Based on the Center for Disease Control and Prevention (CDC), the use of opiates continues to skyrocket. The sale of legal prescription drugs, such as hydrocodone, increased by 493% from 2010 to 2016.
Opiates & Half Lives
The sad fact is that opiates, while capable of easing pain and discomfort from a medical condition, are addictive, and an opiate’s half-life can stay in your system for as short as one hour or as long as nine hours. This period can be extended based on whether you take more than one opiate, the strength of the dose, and the type of opiate you take. Half-life is a medical term that refers to the time it would take for an opiate’s effect (amount of drug) to be reduced by 50%. This half-life represents the time it takes for the opiate to be eliminated from the body, destroyed in your blood, or moved to another part of the body fluid area other than the blood, like urine.
It’s important to know about half life because it will help you understand how long a certain opiate stays in your system. For example, if you take codeine, the half-life is a maximum of four hours, but if you take morphine, the half-life is a maximum of 6.5 hours.
That being said, half-life is only half of the story.
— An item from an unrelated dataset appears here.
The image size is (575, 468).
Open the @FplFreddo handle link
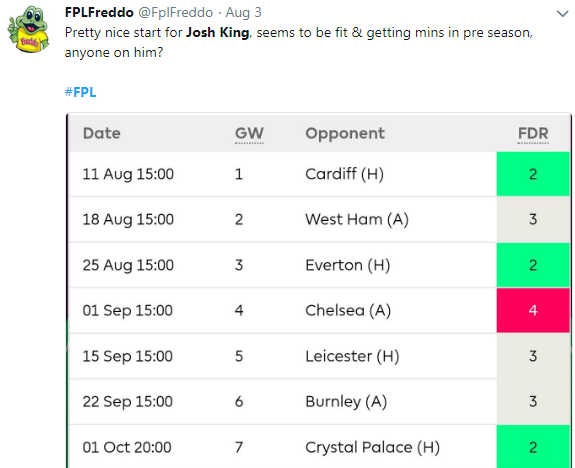click(175, 12)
While opiates generally have brief half-lives, the effects linger.
Kinds of Drug Testing
The type of test used to detect opiates is chosen with care because some tests cannot detect certain opiates after a day, while others can detect them even three days later. For instance, if you take codeine, it will turn up positive in a urine test if the test is done within 48 hours. However, if you take a blood test, codeine can only be detected after 12 hours. It’s similar for hydrocodone because a urine test has a window of three days while a blood test for the same opiate only has a window of 24 hours.
Other tests, like hair and saliva, also have significant parameters. Saliva tests must be taken within a minimum of five minutes up to 36 hours, while hair tests can reveal opiate use for up to 90 days.
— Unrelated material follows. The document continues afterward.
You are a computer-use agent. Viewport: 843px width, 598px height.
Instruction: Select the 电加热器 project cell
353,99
Factors that Affect Testing
However, drug testing is much more complicated since no one is created alike, which means your personal demographics will affect the test results. Here’s how:
- Your Age – The older you are, the slower your metabolism is, and the higher the chance that your major organs, like your kidneys, don’t work as well. This means that the opiate stays in your system longer.
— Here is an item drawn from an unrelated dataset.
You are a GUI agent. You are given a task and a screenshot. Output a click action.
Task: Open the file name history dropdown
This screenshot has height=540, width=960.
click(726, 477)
- Your Weight and Height – Opiates have a tendency to build up in fatty tissues, making it harder for the body to expel them.
- Kidney/Liver Function – The health of these organs will help determine the speed with which drugs are cleared from your system.
- Genetics – Some people have fast metabolisms because of their genes, while others inherit a slow metabolism, regardless of age. In addition, genes will also affect reactions to opiates.
- Frequency and Dosage – High dosage and frequency will make it harder to expel traces of opiates from the system, and accumulation will be the primary cause for a slow clearance time.
- Diet – There are certain foods that can hasten the metabolism and drug clearance, like grapefruit juice, although most home remedies do not guarantee 100% clearance.
Medically speaking, opiate clearance is declared when only 3% of the opiate remains in your system.
Are There Any Drugs That Cannot be Detected?
The standard drug test is a 5-panel test. This test checks for the presence of the five most common drugs used: marijuana, cocaine, opiates, PCP, and amphetamines/methamphetamines. Drugs like hallucinogens and designer synthetic drugs, like K2 and Flakka, cannot be detected with this test, but can be found using more sensitive tests. However, keep in mind that drug tests are constantly being upgraded and improved.